Bifunctional lipocalin ameliorates murine immune complex-induced acute lung injury
Research article published in The Journal of biological chemistry (2013)
Abstract
Molecules that simultaneously inhibit independent or co-dependent proinflammatory pathways may have advantages over conventional monotherapeutics. OmCI is a bifunctional protein derived from blood-feeding ticks that specifically prevents complement (C)-mediated C5 activation and also sequesters leukotriene B4 (LTB4) within an internal binding pocket. Here, we examined the effect of LTB4 binding on OmCI structure and function and investigated the relative importance of C-mediated C5 activation and LTB4 in a mouse model of immune complex-induced acute lung injury (IC-ALI). We describe two crystal structures of bacterially expressed OmCI: one binding a C16 fatty acid and the other binding LTB4 (C20). We show that the C5 and LTB4 binding activities of the molecule are independent of each other and that OmCI is a potent inhibitor of experimental IC-ALI, equally dependent on both C5 inhibition and LTB4 binding for full activity. The data highlight the importance of LTB4 in IC-ALI and activation of C5 by the complement pathway C5 convertase rather than by non-C proteases. The findings suggest that dual inhibition of C5 and LTB4 may be useful for treatment of human immune complex-dependent diseases.

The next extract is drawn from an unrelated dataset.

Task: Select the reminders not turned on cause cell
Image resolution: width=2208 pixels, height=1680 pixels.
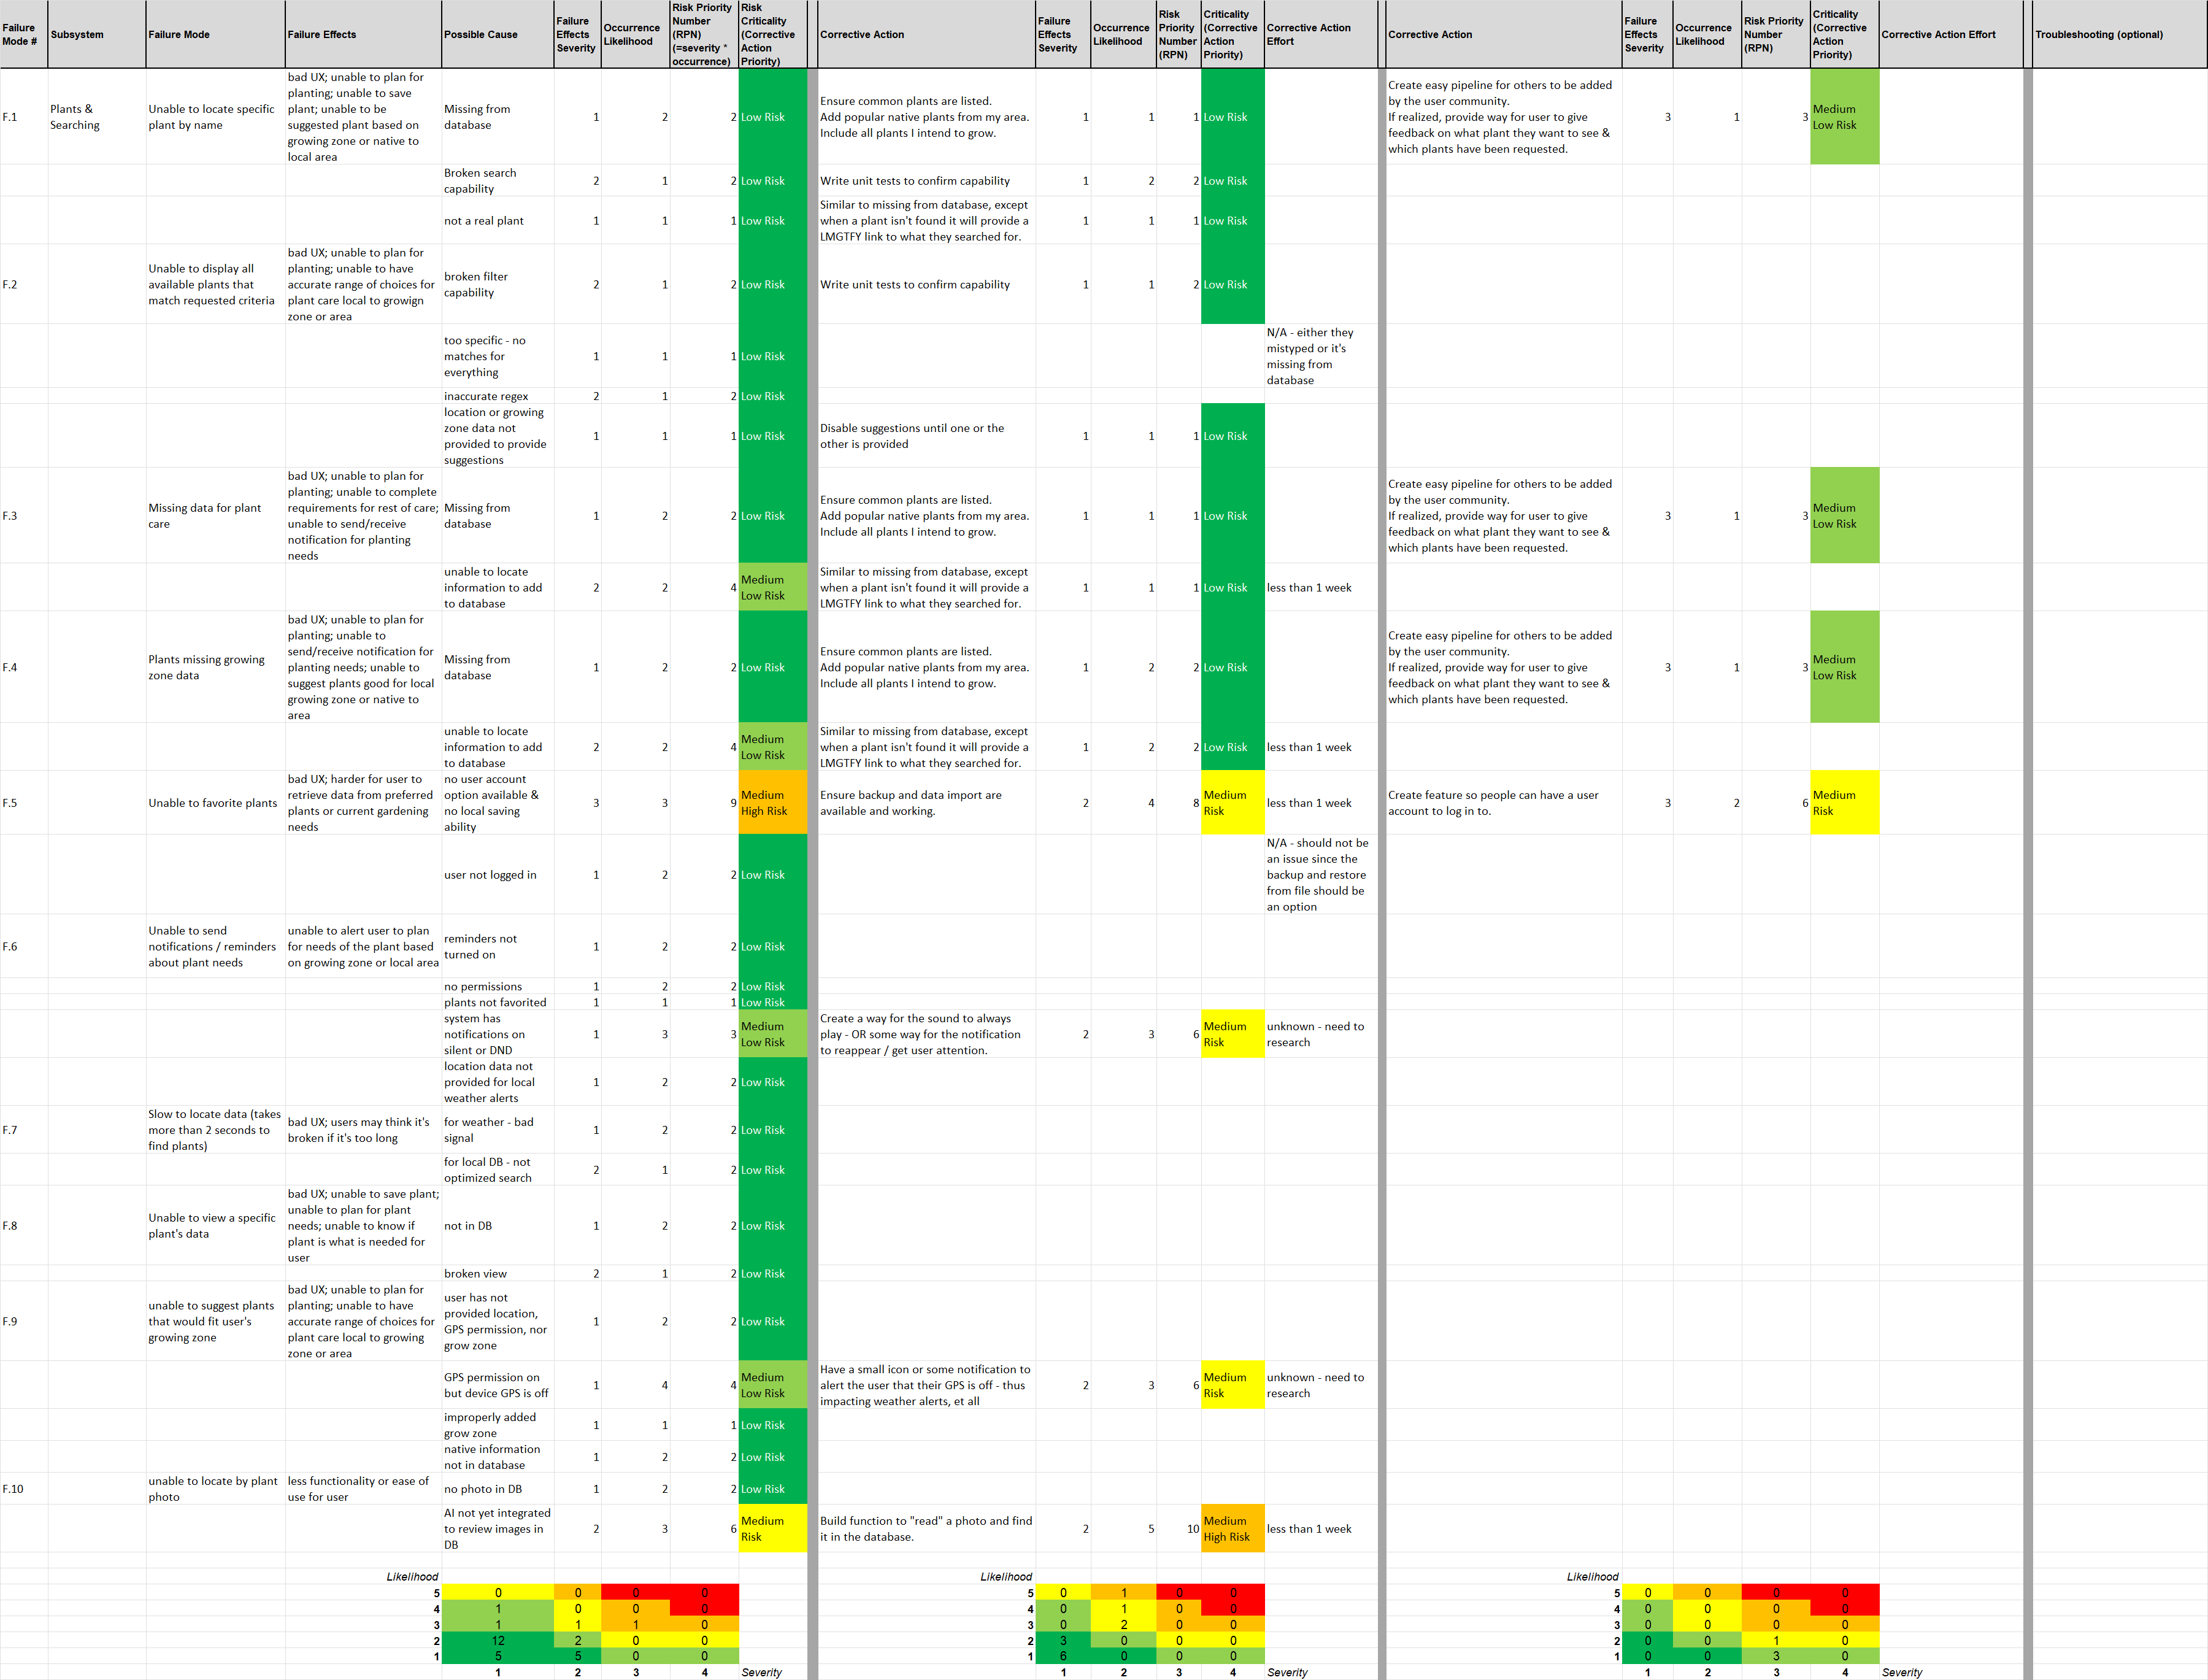Action: pyautogui.click(x=496, y=947)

Abstract sourced from PubMed (NCBI) for the cited record. See the original publication for the authoritative version.
Summary
Peer-reviewed research on therapeutic compound development relevant to leech-derived anticoagulants and antithrombotic agents. Indexed in PubMed and verified against the NCBI record.
Why This Matters for Hirudotherapy
This study characterized OmCI, a bifunctional lipocalin protein from blood-feeding ticks that both blocks complement C5 activation and sequesters leukotriene B4 (LTB4); using two crystal structures and a mouse model of immune-complex-induced acute lung injury, the authors found OmCI is a potent inhibitor whose full effect depended equally on C5 inhibition and LTB4 binding. It is relevant to the leech-secretome drug-discovery narrative as a parallel example from another hematophagous animal: blood-feeders have evolved compact salivary molecules that simultaneously hit multiple inflammatory and coagulation pathways, the same multi-target logic that drives interest in leech salivary proteins as templates for anti-inflammatory and anticoagulant leads. Honest caveat: this is preclinical work (protein crystallography plus a single mouse disease model) on a tick-derived molecule, not a leech product and not a human study, so it speaks to mechanism and drug-design strategy rather than to any clinical benefit of hirudotherapy.
Citation
Bifunctional lipocalin ameliorates murine immune complex-induced acute lung injury.